When we first turned to the IMF, and that was under the previous administration, we retrenched many workers, particularly those who could ill-afford to be unemployed.
The message to them was that they could venture into the area of self-employment, but with precious little to fund any new operation, many simply moved to gain employment with other employers. They became security guards, domestic helpers and even sanitation workers.
Very few attempted to become vendors and farmers, which was what the government had hoped. They had moved away from the land a long time ago and in any case, they did not have the resources to reclaim some of the ancestral farmlands. Those who did found that marketing was a bit of a problem since the buyers sought to pay very little.

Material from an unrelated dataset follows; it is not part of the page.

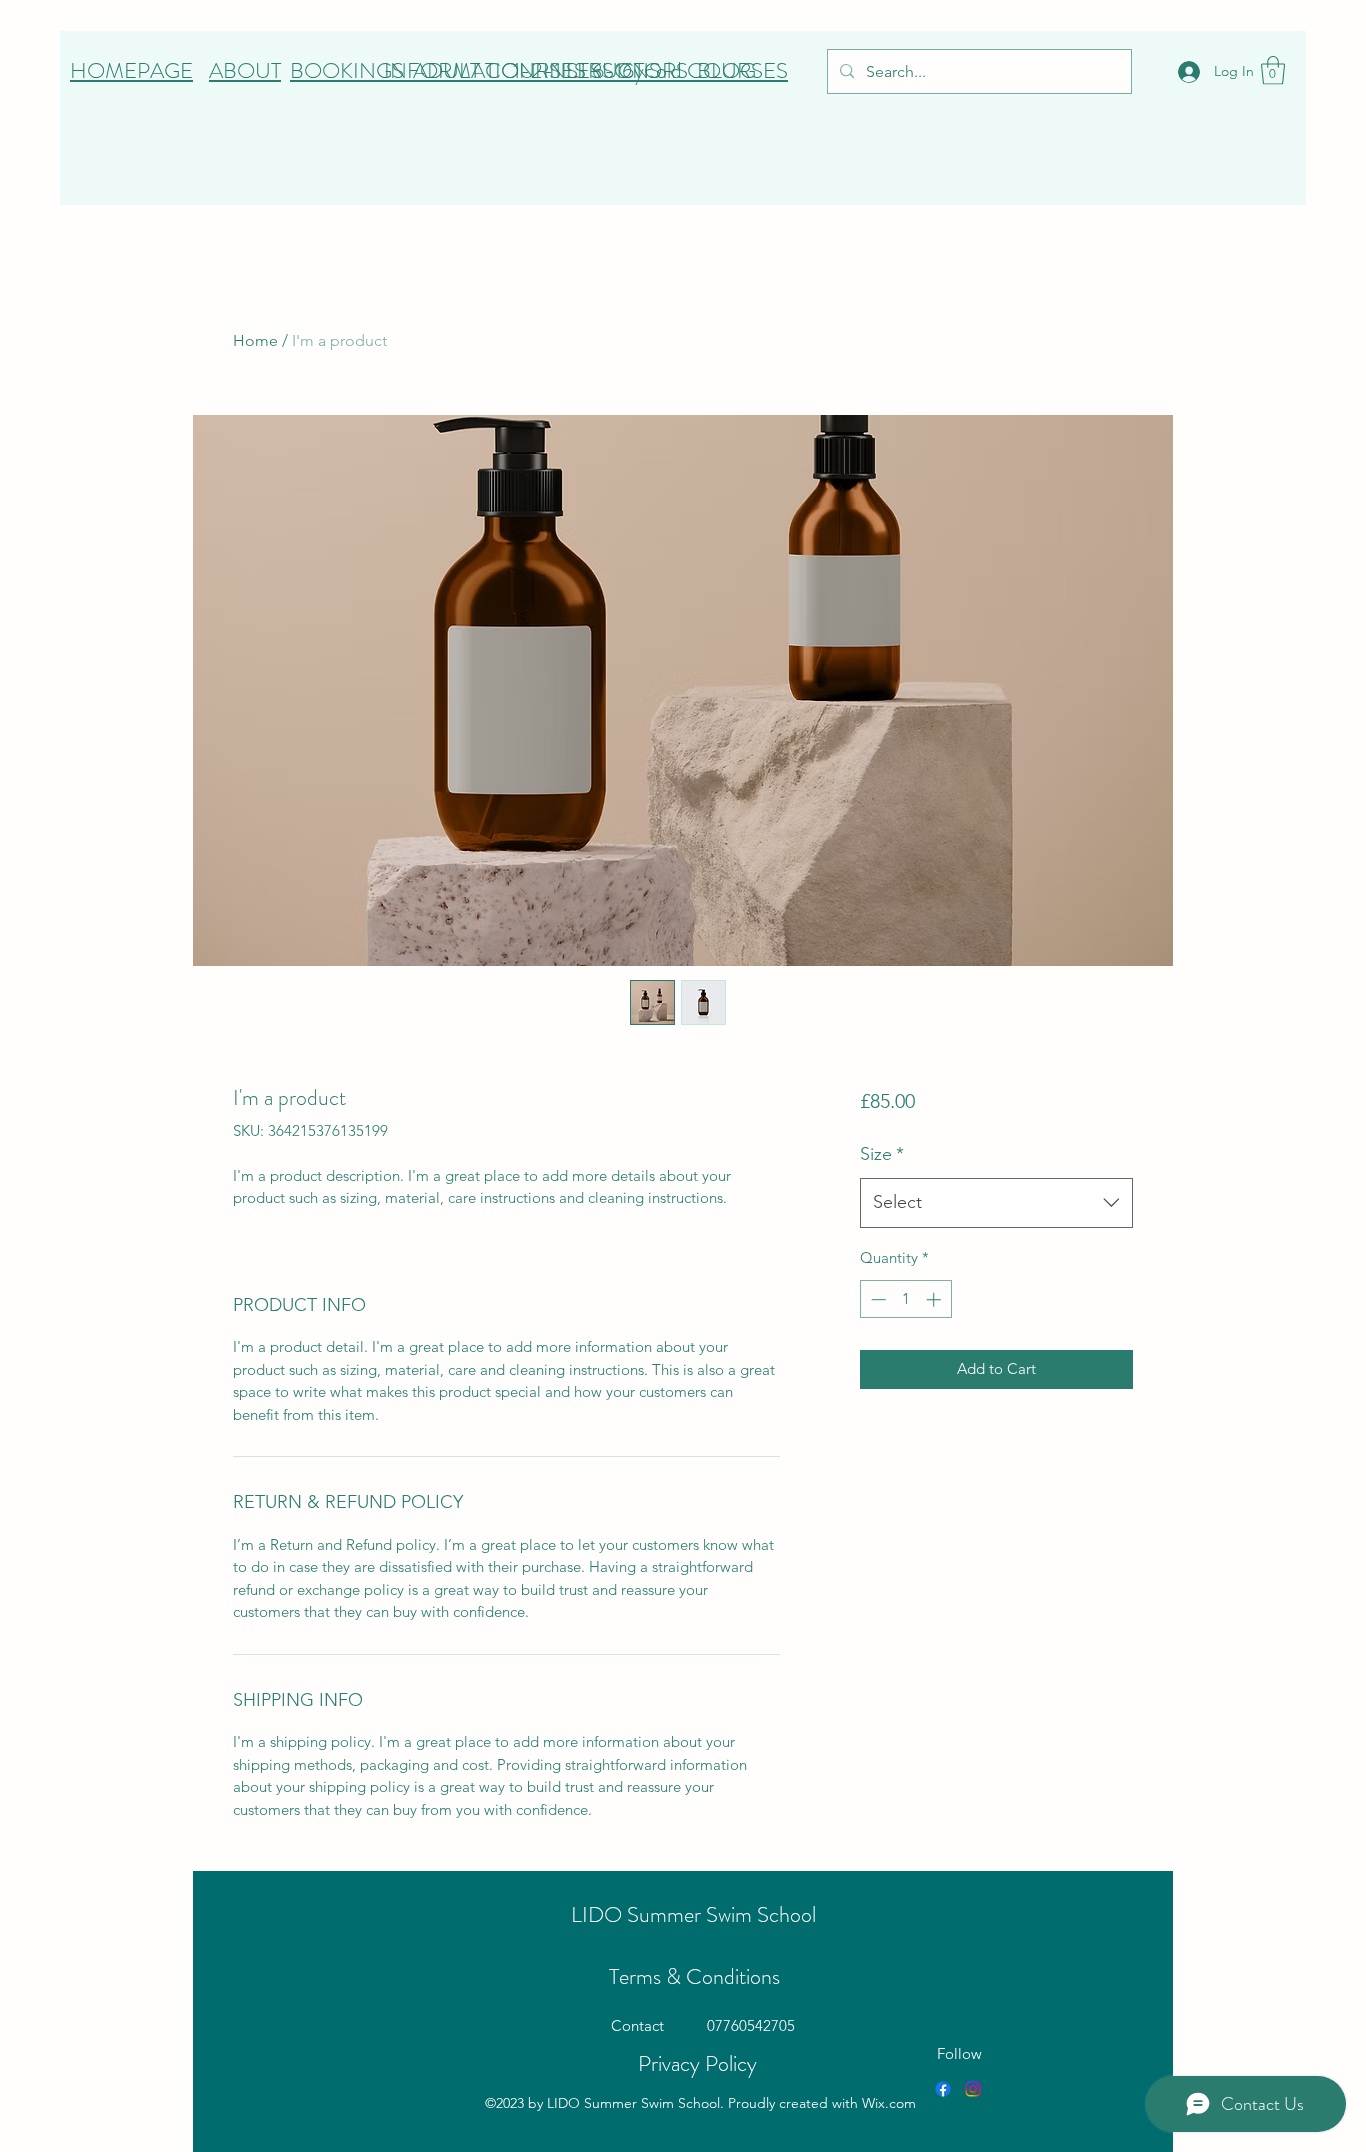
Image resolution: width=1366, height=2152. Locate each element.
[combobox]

We continued with a depleted workforce, having been convinced that in the first instance, the public sector was over-staffed.
Years later, we were to do the same thing. This time, however, we received money to train those who were being retrenched. We even set up a special security guard service comprising those who had been sent packing from the public service.
We even began a process of divestment, beginning with the smaller corporations, among them the telephone system. Of course, the accusations that the telephone company was actually given away continue to be heard to this day. Some institutions such as the Mortgage Finance Bank and some of the commercial banks that were in government hands also ended up on the auction block.
The present administration had no option but to continue with the IMF programme. It divested such entities as Guyana Stores, the state-owned airline and the solitary state-owned bank among others.
But for all the efforts, precious little has changed. If one were to be honest, one would say that by adhering to the IMF prescription the country is going down the drain. We cannot undertake certain roadwork with the result that many streets and roads, barring the main thoroughfares, have been reduced to paths and even alleyways. Georgetown is full of these.
The talk about cutting expenditure, particularly public spending in the wages sector, has not gone down well. The workers in the public sector are calling for increased pay. Such has been the pressure on the government that it has repeatedly been forced to grant pay increases. However, the government ensured that the pay increases were a token since it caused certain regimes to come into force to erode the very increases.
More recently, the wider society has been clamouring about the absence of jobs, particularly for the young people who were leaving schools and the university. The society seems to have forgotten that for the past three years, the government has been enforcing a job freeze.
Senior positions, once vacated, remain unfilled. Many positions and designations simply went by the wayside. It would seem as if the IMF has condemned the working population to idleness, save for the periodic increases that are eroded as soon as the worker collects the extra money.
An eye-opener came with the disclosure that the IMF was questioning the construction of the World Cup stadium that is designed to bring in much needed money that would go a long way toward development.
The government has not denied the IMF call for a feasibility study but it has been quick to point out that the construction of the stadium will continue apace and alongside the feasibility study.
Our question is since the construction would go ahead, why worry with a feasibility study? Regardless of the outcome of the study, we are committed to the construction of the stadium.
But we must appease the IMF. And as we do, we have to always remember that we are now not the masters of our own destiny.